In humans and mice, tryptophan hydroxylase I (TPH1) and amino acid decarboxylase (AADC) enzymes are expressed in the placenta (16,25). Simple biochemical experiments demonstrated that the organ can indeed rapidly convert the essential amino acid tryptophan to 5-HT; furthermore in mice, ex vivo dual perfusions of isolated, live placentas (26) demonstrated that placentally-neosynthesized 5-HT is rapidly released into the fetal blood stream through the umbilical vein (16). Placental-specific pharmacologic inhibition of TPH1 activity in vivo showed that, once released into the umbilical vein, placental 5-HT reaches the fetal forebrain through the fetal blood stream. Since the blood-brain barrier is not yet fully functional in this fetal period (27), placentally-derived 5-HT may signal through receptors expressed during early brain development; in particular receptors of the 5-HT1 subtype (17,28). Although it remains to be fully demonstrated, placental 5-HT, and more generally placental tryptophan metabolism, may be critical for normal fetal brain development. This also suggests that placental tryptophan metabolism may constitute a new molecular pathway by which adverse prenatal events can alter the development of specific brain circuits. For instance, studies in rats have shown that a chronic mild stress during pregnancy increases the fraction of free tryptophan in the maternal blood and the concentration of 5-HT in the fetal brain; importantly, gestational stress also increases anxiety in the adult offspring (29–31). Thus, maternal blood tryptophan concentration appears as a determinant factor in the fetal programming of adult anxiety disorders. Mechanistically, increased free plasma tryptophan due to maternal stress may, through placental neosynthesis of 5-HT, lead to increased delivery of placental 5-HT to the developing forebrain, ultimately altering developmental processes such as circuit formation (see Fig.1). It should be noted that although normal fluctuations in maternal tryptophan blood level do occur (32), homeostatic regulation of placental tryptophan metabolism may take place during typical development to prevent random fluctuations in placental 5-HT output to the fetus.

Studies in our laboratory currently focus on adverse prenatal environmental (e.g. chronic stress, inflammation) events, which combined with specific genetic (e.g.
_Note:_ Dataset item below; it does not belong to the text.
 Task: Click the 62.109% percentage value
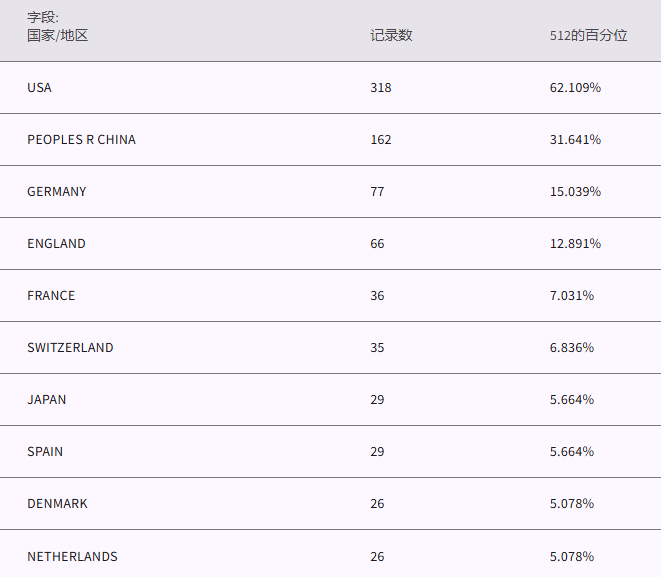click(x=575, y=88)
SERT polymorphisms) conditions, may affect placental tryptophan metabolic regulation, leading to 5-HT-mediated negative programming events in the fetal brain. It is important to note that the period of placental 5-HT contribution to the fetal forebrain in mice corresponds roughly to the first and early second trimesters in humans: periods that are associated with greater risk for mental illnesses due to maternal perturbations (33,34). Thus, examining maternal, fetal and placental tryptophan availability throughout normal and abnormal pregnancies may provide new clues for the etiology of several neurodevelopmental disorders. There is already sparse evidence that genetic conditions associated with abnormal tryptophan metabolism during pregnancy have long-term consequences for the offspring. For instance, mutations in the tryptophan 2,3-dioxygenase enzymes (TDO1/2) involved in tryptophan metabolism through the kynurenine pathway in the placenta (35), affect neurogenesis, increase anxious behaviors in mice (36), and, in humans, are associated with increased risk for schizophrenia, bipolar disorder, and autism (37,38). In conclusion, maternal tryptophan metabolism in the placenta (and thus release of placental 5-HT or other tryptophan metabolites to the fetus) may be an important mechanism of fetal programming, and may contribute to the neurodevelopmental origins of mental disorders such as schizophrenia in the adult offspring.